The philosopher, Alfred North Whitehead (known for his profound work, Process and Reality), once said, as though prophetically, that "a merely well-informed man is the most useless bore on God's earth". Provocative words. I started reading Whitehead in high school, and still dip into his classic book, Science and the Modern World. I recommend it to anyone, with or without a science background, since this book is concerned more with philosophy and the thought behind science than with science per se. Whitehead thinks and speculates on the most generous scale. He died long before the information age, and well before his collaborator in mathematics, Bertrand Russell passed away.
As far as education was concerned, Whitehead always insisted on a liberal education in the widest sense, in order to inculcate in us the capacity for generalization and cross-disciplinary thought. This way we never lose sight of the principles underlying all human endeavor. If one thinks in terms of principle, one doesn't get bogged down in the sordid details. Details come after, as a practical adjunct to the idea. Add to this an essential quality at the heart of all inquiry: curiosity, without which new knowledge and originality would elude us.
In keeping with the cyber phenomenon, it wouldn't be out of place here to say a few words about that powerful and much-used (or abused?), yet often unreliable, service we all know as Email. It is both a noun and a verb—you receive email, and also email someone.

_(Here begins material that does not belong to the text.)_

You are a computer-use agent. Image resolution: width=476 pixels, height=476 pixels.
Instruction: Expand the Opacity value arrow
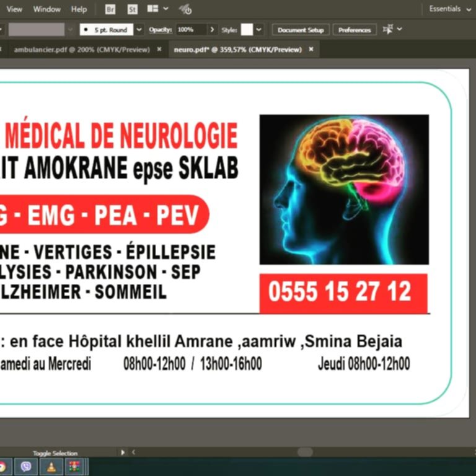(x=212, y=30)
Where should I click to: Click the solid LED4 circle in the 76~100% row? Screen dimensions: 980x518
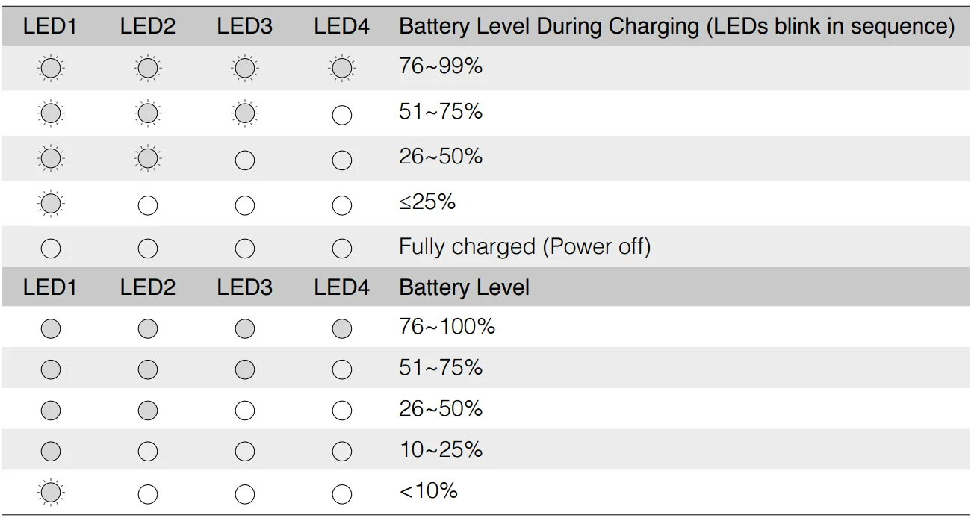click(x=341, y=328)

Picture the current use of E-mail:
E-mail commerce is like a bunch of people casually tossing around a ball. Nobody especially wants to catch it, or pass it on, much less return it. The ball does not merit much attention, just like email. It's just a toy, not to be taken too seriously. And of course, the more such toys there are in circulation, the less attention is paid to them. At best they're a 'harmless' nuisance that we wish would go away. But therein lies the paradox—we all like to receive something, including mail, but when called upon to give something in return, we shrink away with dislike, champion procrastinators that we are. Indeed we may end up disliking the person who sent the message(s) because of the 'unreasonable' burden he has suddenly imposed on us. We crave indulgence, but shirk engagement.
Email is supposedly an antidote for the laziness that seized people when they had to scribble on paper and mess with stamps and envelopes. Now all it takes is a few light taps and clicks to get your message across in seconds. So why the resistance or indifference? I think this can be put down to the lethargy of abundance. Too much of anything is bad for you. The media guru, Marshall McLuhan once observed that we like receiving, say, a magazine once in a while, not in a regular, predictable fashion that tends to devalue it. In short, abundance, coupled with regularity, can be evil, and leads to a paralysis of action.
In this age of digitized information, we're forever in danger of becoming merely well informed. The definition of being well-informed is itself in question: who reads books these days? The Web has taken over people's minds, shortening their attention span. For that reason alone I think it's worthwhile for the more intrepid among us to read books in quiet contemplation, distill their essence, and then post that wisdom on the Web so that it is not lost. It will at least be made accessible to the millions who now roam cyberspace with an unprecedented frenzy.